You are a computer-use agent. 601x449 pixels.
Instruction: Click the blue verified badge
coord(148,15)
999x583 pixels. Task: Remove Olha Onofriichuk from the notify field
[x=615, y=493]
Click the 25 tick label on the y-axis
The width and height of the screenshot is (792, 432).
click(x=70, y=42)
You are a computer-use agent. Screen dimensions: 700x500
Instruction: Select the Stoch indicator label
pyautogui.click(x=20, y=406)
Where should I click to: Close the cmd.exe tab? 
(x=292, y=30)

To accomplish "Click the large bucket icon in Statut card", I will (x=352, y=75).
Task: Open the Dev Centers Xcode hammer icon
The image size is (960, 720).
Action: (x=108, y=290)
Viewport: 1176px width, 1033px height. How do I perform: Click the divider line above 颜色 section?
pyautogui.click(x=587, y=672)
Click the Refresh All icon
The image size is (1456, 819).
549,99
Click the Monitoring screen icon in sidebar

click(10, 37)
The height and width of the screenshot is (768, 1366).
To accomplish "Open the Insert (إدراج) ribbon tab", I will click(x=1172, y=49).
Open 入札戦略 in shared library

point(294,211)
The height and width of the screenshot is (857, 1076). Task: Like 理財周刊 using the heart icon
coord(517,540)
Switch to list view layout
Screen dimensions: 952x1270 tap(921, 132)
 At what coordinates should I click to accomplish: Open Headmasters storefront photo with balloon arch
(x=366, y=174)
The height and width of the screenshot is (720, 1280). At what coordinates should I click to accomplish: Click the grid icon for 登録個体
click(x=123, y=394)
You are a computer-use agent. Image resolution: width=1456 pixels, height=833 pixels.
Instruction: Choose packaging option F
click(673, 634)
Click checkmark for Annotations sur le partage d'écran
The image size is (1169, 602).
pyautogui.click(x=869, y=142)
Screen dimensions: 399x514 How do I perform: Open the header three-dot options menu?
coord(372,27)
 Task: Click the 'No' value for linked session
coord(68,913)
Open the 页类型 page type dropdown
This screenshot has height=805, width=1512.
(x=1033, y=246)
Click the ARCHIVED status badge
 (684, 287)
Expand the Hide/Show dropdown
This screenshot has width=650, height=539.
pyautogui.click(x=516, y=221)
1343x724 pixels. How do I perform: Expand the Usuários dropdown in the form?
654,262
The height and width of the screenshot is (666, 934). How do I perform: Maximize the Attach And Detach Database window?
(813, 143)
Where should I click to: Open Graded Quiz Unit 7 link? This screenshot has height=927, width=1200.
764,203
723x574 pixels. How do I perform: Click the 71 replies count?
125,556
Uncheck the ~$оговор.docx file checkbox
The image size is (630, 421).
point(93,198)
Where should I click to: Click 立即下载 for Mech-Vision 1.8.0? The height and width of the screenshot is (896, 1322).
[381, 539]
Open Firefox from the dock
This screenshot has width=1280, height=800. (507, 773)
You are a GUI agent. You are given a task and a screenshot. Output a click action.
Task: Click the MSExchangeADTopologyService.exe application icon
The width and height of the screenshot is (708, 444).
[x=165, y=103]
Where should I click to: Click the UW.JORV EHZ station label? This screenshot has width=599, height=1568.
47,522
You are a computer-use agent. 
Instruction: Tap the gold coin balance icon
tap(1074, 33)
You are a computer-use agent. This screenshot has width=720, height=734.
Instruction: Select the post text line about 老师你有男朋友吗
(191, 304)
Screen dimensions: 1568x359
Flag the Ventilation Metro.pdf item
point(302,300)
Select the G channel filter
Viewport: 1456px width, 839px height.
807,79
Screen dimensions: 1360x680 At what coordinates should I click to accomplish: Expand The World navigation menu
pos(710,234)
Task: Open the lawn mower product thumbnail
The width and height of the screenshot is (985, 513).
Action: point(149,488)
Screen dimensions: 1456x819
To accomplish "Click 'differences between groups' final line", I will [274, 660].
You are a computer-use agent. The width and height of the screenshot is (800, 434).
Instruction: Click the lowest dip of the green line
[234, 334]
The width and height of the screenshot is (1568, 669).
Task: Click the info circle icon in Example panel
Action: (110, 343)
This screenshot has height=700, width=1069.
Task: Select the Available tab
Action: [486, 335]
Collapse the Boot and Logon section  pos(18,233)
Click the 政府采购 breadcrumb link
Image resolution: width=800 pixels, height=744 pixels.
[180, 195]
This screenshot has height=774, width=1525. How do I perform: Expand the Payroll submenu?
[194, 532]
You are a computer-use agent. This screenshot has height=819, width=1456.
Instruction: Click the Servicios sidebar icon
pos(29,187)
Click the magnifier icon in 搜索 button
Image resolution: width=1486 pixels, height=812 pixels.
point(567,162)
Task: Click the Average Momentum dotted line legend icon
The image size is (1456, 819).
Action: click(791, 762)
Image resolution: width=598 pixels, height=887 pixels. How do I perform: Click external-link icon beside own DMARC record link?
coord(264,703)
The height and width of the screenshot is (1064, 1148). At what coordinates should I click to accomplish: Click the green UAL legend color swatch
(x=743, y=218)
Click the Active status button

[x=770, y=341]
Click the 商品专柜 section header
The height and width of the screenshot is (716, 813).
·····
**Stated task:** Reproduce every item above word for word, without changing anything.

**Answer to this task:**
You are a computer-use agent. 601x449 pixels.
Instruction: Click the blue verified badge
coord(148,15)
999x583 pixels. Task: Remove Olha Onofriichuk from the notify field
[x=615, y=493]
Click the 25 tick label on the y-axis
The width and height of the screenshot is (792, 432).
click(x=70, y=42)
You are a computer-use agent. Screen dimensions: 700x500
Instruction: Select the Stoch indicator label
pyautogui.click(x=20, y=406)
Where should I click to: Close the cmd.exe tab? 
(x=292, y=30)

To accomplish "Click the large bucket icon in Statut card", I will (x=352, y=75).
Task: Open the Dev Centers Xcode hammer icon
The image size is (960, 720).
Action: (x=108, y=290)
Viewport: 1176px width, 1033px height. How do I perform: Click the divider line above 颜色 section?
pyautogui.click(x=587, y=672)
Click the Refresh All icon
The image size is (1456, 819).
549,99
Click the Monitoring screen icon in sidebar

click(10, 37)
The height and width of the screenshot is (768, 1366).
To accomplish "Open the Insert (إدراج) ribbon tab", I will click(x=1172, y=49).
Open 入札戦略 in shared library

point(294,211)
The height and width of the screenshot is (857, 1076). Task: Like 理財周刊 using the heart icon
coord(517,540)
Switch to list view layout
Screen dimensions: 952x1270 tap(921, 132)
 At what coordinates should I click to accomplish: Open Headmasters storefront photo with balloon arch
(x=366, y=174)
The height and width of the screenshot is (720, 1280). At what coordinates should I click to accomplish: Click the grid icon for 登録個体
click(x=123, y=394)
You are a computer-use agent. Image resolution: width=1456 pixels, height=833 pixels.
Instruction: Choose packaging option F
click(673, 634)
Click checkmark for Annotations sur le partage d'écran
The image size is (1169, 602).
pyautogui.click(x=869, y=142)
Screen dimensions: 399x514 How do I perform: Open the header three-dot options menu?
coord(372,27)
 Task: Click the 'No' value for linked session
coord(68,913)
Open the 页类型 page type dropdown
This screenshot has height=805, width=1512.
(x=1033, y=246)
Click the ARCHIVED status badge
 (684, 287)
Expand the Hide/Show dropdown
This screenshot has width=650, height=539.
pyautogui.click(x=516, y=221)
1343x724 pixels. How do I perform: Expand the Usuários dropdown in the form?
654,262
The height and width of the screenshot is (666, 934). How do I perform: Maximize the Attach And Detach Database window?
(813, 143)
Where should I click to: Open Graded Quiz Unit 7 link? This screenshot has height=927, width=1200.
764,203
723x574 pixels. How do I perform: Click the 71 replies count?
125,556
Uncheck the ~$оговор.docx file checkbox
The image size is (630, 421).
point(93,198)
Where should I click to: Click 立即下载 for Mech-Vision 1.8.0? The height and width of the screenshot is (896, 1322).
[381, 539]
Open Firefox from the dock
This screenshot has width=1280, height=800. (507, 773)
You are a GUI agent. You are given a task and a screenshot. Output a click action.
Task: Click the MSExchangeADTopologyService.exe application icon
The width and height of the screenshot is (708, 444).
[x=165, y=103]
Where should I click to: Click the UW.JORV EHZ station label? This screenshot has width=599, height=1568.
47,522
You are a computer-use agent. 
Instruction: Tap the gold coin balance icon
tap(1074, 33)
You are a computer-use agent. This screenshot has width=720, height=734.
Instruction: Select the post text line about 老师你有男朋友吗
(191, 304)
Screen dimensions: 1568x359
Flag the Ventilation Metro.pdf item
point(302,300)
Select the G channel filter
Viewport: 1456px width, 839px height.
807,79
Screen dimensions: 1360x680 At what coordinates should I click to accomplish: Expand The World navigation menu
pos(710,234)
Task: Open the lawn mower product thumbnail
The width and height of the screenshot is (985, 513).
Action: point(149,488)
Screen dimensions: 1456x819
To accomplish "Click 'differences between groups' final line", I will [274, 660].
You are a computer-use agent. The width and height of the screenshot is (800, 434).
Instruction: Click the lowest dip of the green line
[234, 334]
The width and height of the screenshot is (1568, 669).
Task: Click the info circle icon in Example panel
Action: (110, 343)
This screenshot has height=700, width=1069.
Task: Select the Available tab
Action: [486, 335]
Collapse the Boot and Logon section  pos(18,233)
Click the 政府采购 breadcrumb link
Image resolution: width=800 pixels, height=744 pixels.
[180, 195]
This screenshot has height=774, width=1525. How do I perform: Expand the Payroll submenu?
[194, 532]
You are a computer-use agent. This screenshot has height=819, width=1456.
Instruction: Click the Servicios sidebar icon
pos(29,187)
Click the magnifier icon in 搜索 button
Image resolution: width=1486 pixels, height=812 pixels.
point(567,162)
Task: Click the Average Momentum dotted line legend icon
The image size is (1456, 819).
Action: click(791, 762)
Image resolution: width=598 pixels, height=887 pixels. How do I perform: Click external-link icon beside own DMARC record link?
coord(264,703)
The height and width of the screenshot is (1064, 1148). At what coordinates should I click to accomplish: Click the green UAL legend color swatch
(x=743, y=218)
Click the Active status button

[x=770, y=341]
Click the 商品专柜 section header
The height and width of the screenshot is (716, 813).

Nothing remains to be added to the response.